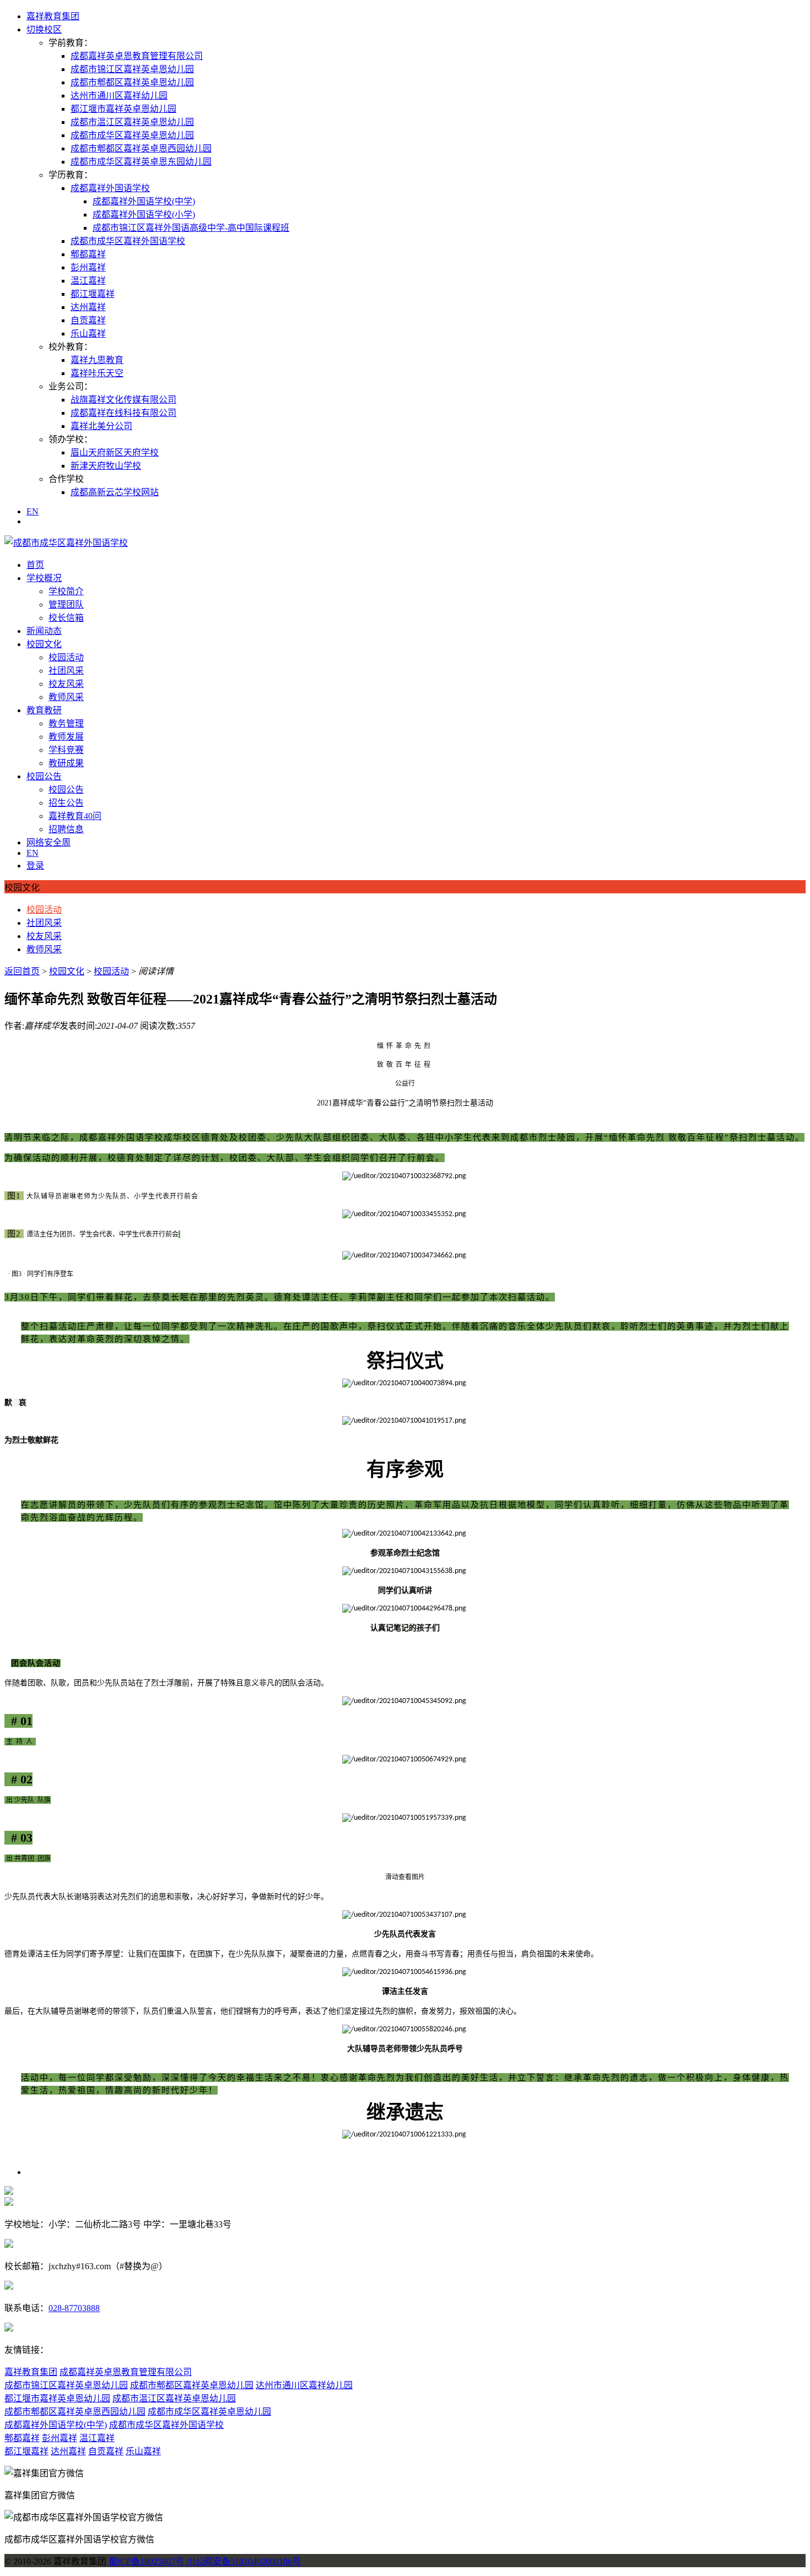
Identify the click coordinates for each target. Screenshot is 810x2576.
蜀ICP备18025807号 (146, 2561)
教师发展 (66, 736)
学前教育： (70, 42)
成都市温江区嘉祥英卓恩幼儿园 (132, 122)
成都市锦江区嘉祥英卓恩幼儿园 (132, 69)
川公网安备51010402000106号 (243, 2561)
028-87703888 (74, 2308)
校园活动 (66, 657)
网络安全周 (48, 842)
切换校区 (44, 29)
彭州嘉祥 (88, 267)
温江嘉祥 (88, 280)
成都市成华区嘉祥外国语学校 (128, 241)
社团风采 (66, 670)
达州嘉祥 (88, 307)
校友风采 (66, 683)
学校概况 (44, 578)
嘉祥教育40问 (74, 816)
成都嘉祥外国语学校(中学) (144, 201)
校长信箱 (66, 617)
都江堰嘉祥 (93, 294)
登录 (35, 865)
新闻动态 (44, 631)
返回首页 (22, 971)
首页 (35, 565)
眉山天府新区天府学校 (115, 452)
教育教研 (44, 710)
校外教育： (70, 346)
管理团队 (66, 604)
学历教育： (70, 175)
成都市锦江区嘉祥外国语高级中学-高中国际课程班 (191, 227)
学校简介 (66, 591)
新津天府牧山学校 (106, 465)
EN (32, 511)
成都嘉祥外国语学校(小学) (144, 214)
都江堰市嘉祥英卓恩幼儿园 (123, 108)
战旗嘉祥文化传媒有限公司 (123, 399)
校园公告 (44, 776)
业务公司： (70, 386)
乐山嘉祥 (88, 333)
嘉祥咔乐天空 (97, 373)
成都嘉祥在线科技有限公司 (123, 412)
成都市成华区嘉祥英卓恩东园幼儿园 (141, 161)
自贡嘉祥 (88, 320)
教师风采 (66, 697)
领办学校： (70, 439)
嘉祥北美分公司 (101, 426)
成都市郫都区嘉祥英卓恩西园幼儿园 (141, 148)
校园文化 (44, 644)
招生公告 (66, 802)
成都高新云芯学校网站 (115, 492)
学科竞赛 (66, 750)
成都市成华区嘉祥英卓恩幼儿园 (132, 135)
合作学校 (66, 479)
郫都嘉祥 (88, 254)
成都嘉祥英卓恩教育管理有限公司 (137, 56)
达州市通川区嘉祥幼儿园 (119, 95)
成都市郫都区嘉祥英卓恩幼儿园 (132, 82)
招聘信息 (66, 829)
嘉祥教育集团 (52, 16)
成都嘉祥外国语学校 (110, 188)
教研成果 (66, 763)
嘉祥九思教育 (97, 360)
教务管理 (66, 723)
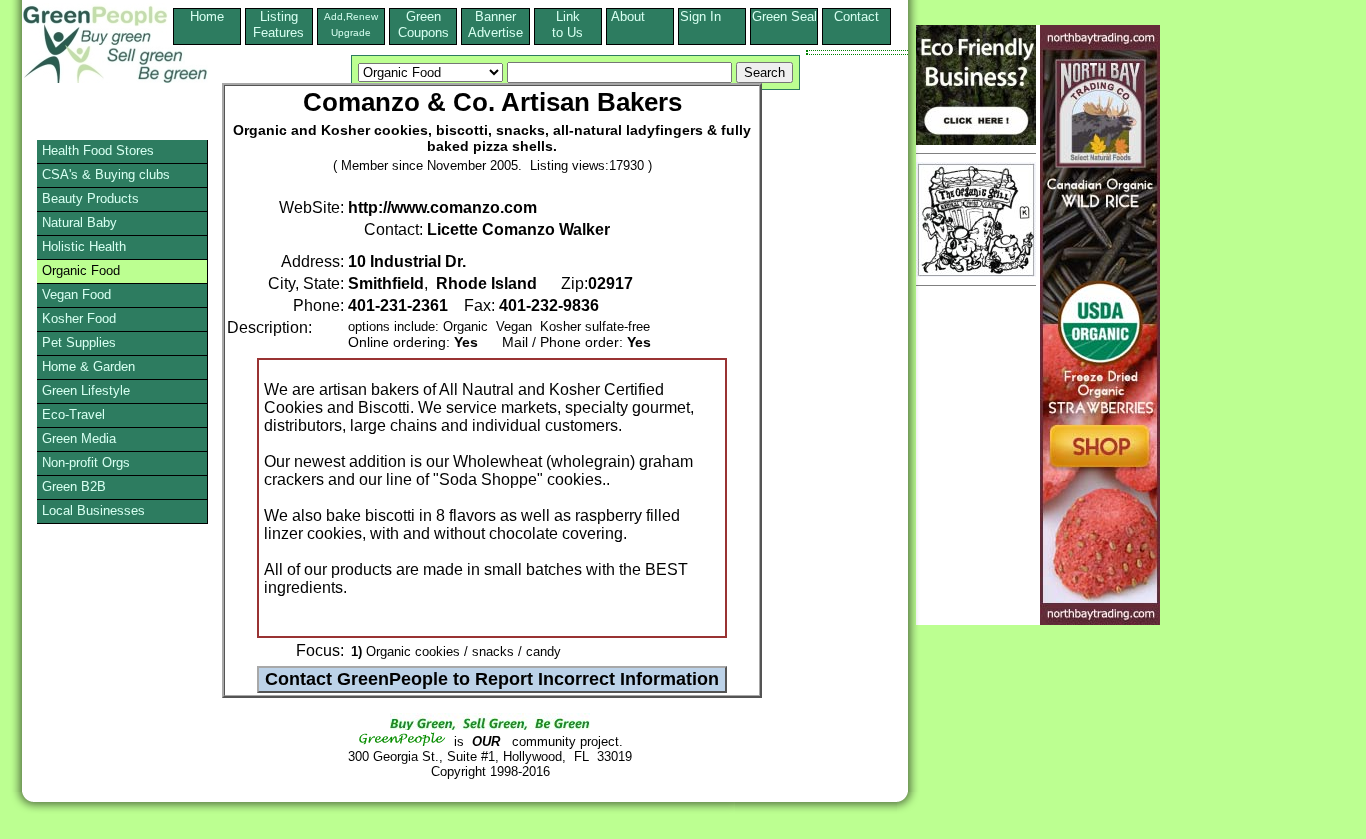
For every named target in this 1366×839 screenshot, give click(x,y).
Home (207, 16)
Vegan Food (76, 294)
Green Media (79, 438)
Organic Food (81, 270)
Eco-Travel (73, 414)
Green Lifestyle (86, 390)
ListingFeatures (278, 24)
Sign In (712, 16)
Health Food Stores (98, 150)
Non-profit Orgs (86, 462)
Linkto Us (567, 24)
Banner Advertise (495, 24)
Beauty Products (90, 198)
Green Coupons (423, 24)
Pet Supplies (79, 342)
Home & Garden (88, 366)
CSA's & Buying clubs (106, 174)
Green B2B (74, 486)
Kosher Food (79, 318)
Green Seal (784, 16)
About (640, 16)
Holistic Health (84, 246)
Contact (856, 24)
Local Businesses (93, 510)
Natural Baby (79, 222)
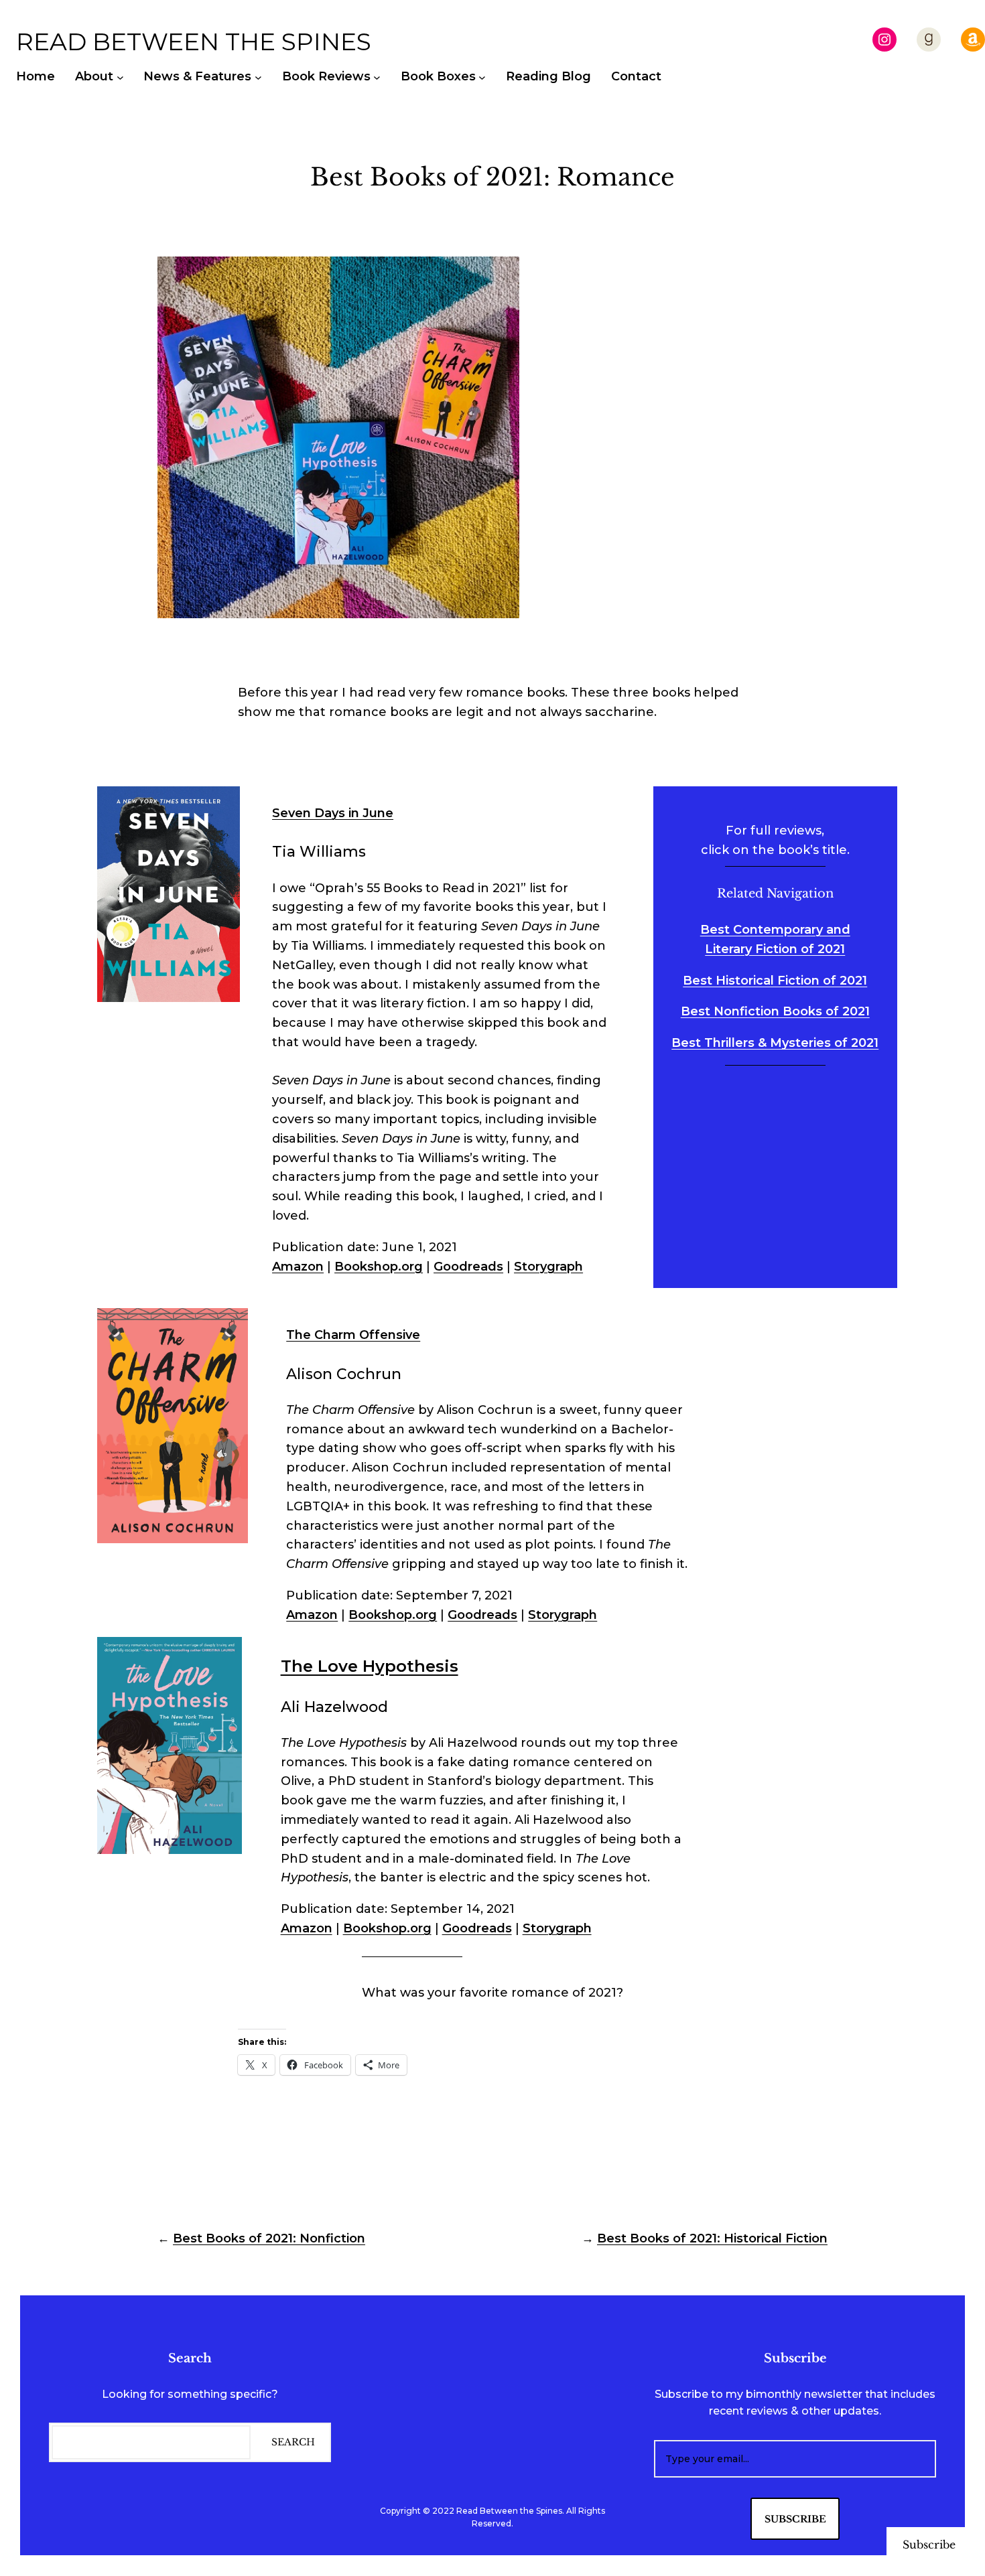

· · ·

| PROMPT |
Pictures stay out. Return exactly the lines from the one with "成都高新云芯学校网站 (115, 492)" through the last line of the data.

| ANSWER BELOW |
成都高新云芯学校网站 (115, 492)
学科竞赛 (66, 750)
成都市成华区嘉祥英卓恩幼儿园 (132, 135)
合作学校 (66, 479)
郫都嘉祥 (88, 254)
成都嘉祥英卓恩教育管理有限公司 (137, 56)
达州市通川区嘉祥幼儿园 (119, 95)
成都市郫都区嘉祥英卓恩幼儿园 (132, 82)
招聘信息 (66, 829)
嘉祥教育集团 (52, 16)
成都嘉祥外国语学校 (110, 188)
教研成果 (66, 763)
嘉祥九思教育 (97, 360)
教务管理 (66, 723)
For every named target in this 1366×839 screenshot, give click(x,y).
Home (207, 16)
Vegan Food (76, 294)
Green Media (79, 438)
Organic Food (81, 270)
Eco-Travel (73, 414)
Green Lifestyle (86, 390)
ListingFeatures (278, 24)
Sign In (712, 16)
Health Food Stores (98, 150)
Non-profit Orgs (86, 462)
Linkto Us (567, 24)
Banner Advertise (495, 24)
Beauty Products (90, 198)
Green Coupons (423, 24)
Pet Supplies (79, 342)
Home & Garden (88, 366)
CSA's & Buying clubs (106, 174)
Green B2B (74, 486)
Kosher Food (79, 318)
Green Seal (784, 16)
About (640, 16)
Holistic Health (84, 246)
Contact (856, 24)
Local Businesses (93, 510)
Natural Baby (79, 222)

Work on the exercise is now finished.